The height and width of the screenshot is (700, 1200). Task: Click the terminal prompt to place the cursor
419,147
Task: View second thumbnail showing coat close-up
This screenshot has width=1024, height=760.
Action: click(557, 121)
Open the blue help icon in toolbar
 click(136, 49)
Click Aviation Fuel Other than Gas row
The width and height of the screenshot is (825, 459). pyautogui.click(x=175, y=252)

→ WHAT YOU HAVE TO DO: Return, without any change, the lines from the one holding "This screenshot has width=1024, height=760." through the end of the listing, and only those.

→ SOLUTION BELOW:
This screenshot has width=1024, height=760.
Action: click(557, 121)
Open the blue help icon in toolbar
 click(136, 49)
Click Aviation Fuel Other than Gas row
The width and height of the screenshot is (825, 459). pyautogui.click(x=175, y=252)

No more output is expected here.